Having that opportunity to work helps the clients feel better about themselves and provide a sense of accomplishment, as well, giving less space for steps backward in the recovery process.

“It’s great for people who have overcome addiction to be offered a second chance,” MTVS President Mike McKechnie said in a press release. “I’m excited to offer some of these people who are ready to get back to work some on-the-job training. I know that Mountaineer aims to prepare residents to function within society, so we’re happy to play a part in that.”

Haritens also is pleased with the environmental benefits of adding solar panels, part of his own personal convictions.

“Growing up in a Christian household, my mom always talked to me that as a good Christian, you take care of God’s earth,” Hartiens said. “This feels like that’s a part of that process, to take care of God’s creation. The other thing we were very much raised on is the importance of self-reliance.”

Twenty-five percent of the project’s cost is covered by the REAP grant from the USDA, which provides funds to rural small businesses and agricultural producers to support renewable energy sources.

The project will take place in two phases, the first of which will be completed in August, involving installation on the company’s main building. When the Women’s Center is completed, the second phase will including installing modules there.

MTVS is helping support local nonprofits by donating one solar panel to each project the business completes and completing installations for free through its Community Give Back project as solar energy continues to grow in the area.

* Work instructions: Transcribe word for word the part of the solar panel article starting at "MTVS is helping" and ending at "in the area.".

* Given entries:
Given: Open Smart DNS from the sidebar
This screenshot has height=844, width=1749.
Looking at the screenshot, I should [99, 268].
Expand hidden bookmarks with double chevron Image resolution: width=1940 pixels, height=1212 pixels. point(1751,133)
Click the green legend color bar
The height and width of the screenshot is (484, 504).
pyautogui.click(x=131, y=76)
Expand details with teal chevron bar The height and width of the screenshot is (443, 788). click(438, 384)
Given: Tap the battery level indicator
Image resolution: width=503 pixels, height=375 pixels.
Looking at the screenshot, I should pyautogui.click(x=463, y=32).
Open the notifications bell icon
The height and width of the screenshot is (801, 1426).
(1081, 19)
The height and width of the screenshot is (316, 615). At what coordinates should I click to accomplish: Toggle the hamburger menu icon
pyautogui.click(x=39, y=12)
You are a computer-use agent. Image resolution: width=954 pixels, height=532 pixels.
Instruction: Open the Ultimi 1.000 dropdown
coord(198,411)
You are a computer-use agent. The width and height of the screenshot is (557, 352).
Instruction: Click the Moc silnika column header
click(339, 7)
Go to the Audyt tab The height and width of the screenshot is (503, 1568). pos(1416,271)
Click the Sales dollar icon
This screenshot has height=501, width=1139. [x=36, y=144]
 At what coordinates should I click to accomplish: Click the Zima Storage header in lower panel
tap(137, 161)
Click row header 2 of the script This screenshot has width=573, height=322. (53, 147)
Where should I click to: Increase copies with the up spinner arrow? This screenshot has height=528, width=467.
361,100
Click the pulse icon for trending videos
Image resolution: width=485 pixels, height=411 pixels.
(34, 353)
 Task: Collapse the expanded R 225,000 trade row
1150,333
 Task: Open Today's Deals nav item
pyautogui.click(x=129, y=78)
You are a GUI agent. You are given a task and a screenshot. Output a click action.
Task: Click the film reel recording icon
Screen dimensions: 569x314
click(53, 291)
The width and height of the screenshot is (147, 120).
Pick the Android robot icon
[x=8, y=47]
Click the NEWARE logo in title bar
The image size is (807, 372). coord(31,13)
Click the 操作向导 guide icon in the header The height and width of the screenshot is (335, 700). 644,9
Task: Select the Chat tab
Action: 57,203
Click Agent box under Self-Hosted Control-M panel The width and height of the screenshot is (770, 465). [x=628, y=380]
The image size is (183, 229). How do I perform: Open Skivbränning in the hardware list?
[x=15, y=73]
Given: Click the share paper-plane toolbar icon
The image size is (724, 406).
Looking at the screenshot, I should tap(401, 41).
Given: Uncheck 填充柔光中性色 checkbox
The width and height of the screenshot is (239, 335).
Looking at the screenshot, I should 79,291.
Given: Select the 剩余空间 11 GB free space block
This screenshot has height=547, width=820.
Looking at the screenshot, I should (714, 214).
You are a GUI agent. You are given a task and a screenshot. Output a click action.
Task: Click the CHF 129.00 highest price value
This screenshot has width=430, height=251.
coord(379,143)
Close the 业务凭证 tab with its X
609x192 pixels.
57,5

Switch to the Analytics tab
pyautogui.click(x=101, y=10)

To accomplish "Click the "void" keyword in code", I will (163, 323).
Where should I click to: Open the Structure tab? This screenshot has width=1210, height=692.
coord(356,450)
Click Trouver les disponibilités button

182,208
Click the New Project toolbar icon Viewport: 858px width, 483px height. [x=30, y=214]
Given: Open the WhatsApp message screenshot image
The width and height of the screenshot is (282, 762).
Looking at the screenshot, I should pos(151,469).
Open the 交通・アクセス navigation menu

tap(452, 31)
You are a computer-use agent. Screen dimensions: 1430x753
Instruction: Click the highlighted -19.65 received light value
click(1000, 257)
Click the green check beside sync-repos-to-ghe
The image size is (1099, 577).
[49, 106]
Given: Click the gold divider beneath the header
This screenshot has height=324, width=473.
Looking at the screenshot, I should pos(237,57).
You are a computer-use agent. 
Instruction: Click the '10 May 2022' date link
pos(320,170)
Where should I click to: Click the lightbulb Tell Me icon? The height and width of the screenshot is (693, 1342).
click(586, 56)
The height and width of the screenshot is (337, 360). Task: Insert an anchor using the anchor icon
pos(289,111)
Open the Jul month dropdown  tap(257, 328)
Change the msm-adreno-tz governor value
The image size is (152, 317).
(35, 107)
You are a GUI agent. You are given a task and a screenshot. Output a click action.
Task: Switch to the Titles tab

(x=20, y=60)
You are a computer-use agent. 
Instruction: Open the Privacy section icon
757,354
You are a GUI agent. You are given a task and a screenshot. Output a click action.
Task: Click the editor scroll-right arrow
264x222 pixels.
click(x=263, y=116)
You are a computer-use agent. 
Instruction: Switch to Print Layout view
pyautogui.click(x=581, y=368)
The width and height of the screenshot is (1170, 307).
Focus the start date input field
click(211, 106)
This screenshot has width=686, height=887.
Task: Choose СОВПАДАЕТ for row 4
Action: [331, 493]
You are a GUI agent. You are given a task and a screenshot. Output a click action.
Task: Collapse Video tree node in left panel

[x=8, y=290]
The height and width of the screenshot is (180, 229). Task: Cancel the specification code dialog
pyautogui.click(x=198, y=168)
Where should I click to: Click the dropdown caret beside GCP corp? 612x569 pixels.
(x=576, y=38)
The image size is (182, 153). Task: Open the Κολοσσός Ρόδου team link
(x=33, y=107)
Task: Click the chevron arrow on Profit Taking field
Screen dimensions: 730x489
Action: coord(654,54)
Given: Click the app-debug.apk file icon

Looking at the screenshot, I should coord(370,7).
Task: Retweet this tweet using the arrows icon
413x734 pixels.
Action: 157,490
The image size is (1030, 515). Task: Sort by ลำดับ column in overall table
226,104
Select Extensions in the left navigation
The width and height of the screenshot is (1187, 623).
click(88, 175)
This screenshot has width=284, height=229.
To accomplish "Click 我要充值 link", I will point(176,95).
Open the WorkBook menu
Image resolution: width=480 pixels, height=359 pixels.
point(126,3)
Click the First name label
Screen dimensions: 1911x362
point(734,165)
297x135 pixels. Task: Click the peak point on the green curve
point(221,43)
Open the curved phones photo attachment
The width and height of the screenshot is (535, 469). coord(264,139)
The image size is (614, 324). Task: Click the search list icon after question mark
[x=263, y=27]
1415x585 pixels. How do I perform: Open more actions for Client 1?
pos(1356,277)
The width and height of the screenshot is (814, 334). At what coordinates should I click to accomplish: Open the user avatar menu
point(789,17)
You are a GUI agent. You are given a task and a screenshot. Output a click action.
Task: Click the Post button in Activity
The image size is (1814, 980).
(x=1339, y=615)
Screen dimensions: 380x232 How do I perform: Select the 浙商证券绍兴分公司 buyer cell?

* Solved exercise:
MTVS is helping support local nonprofits by donating one solar panel to each project the business completes and completing installations for free through its Community Give Back project as solar energy continues to grow in the area.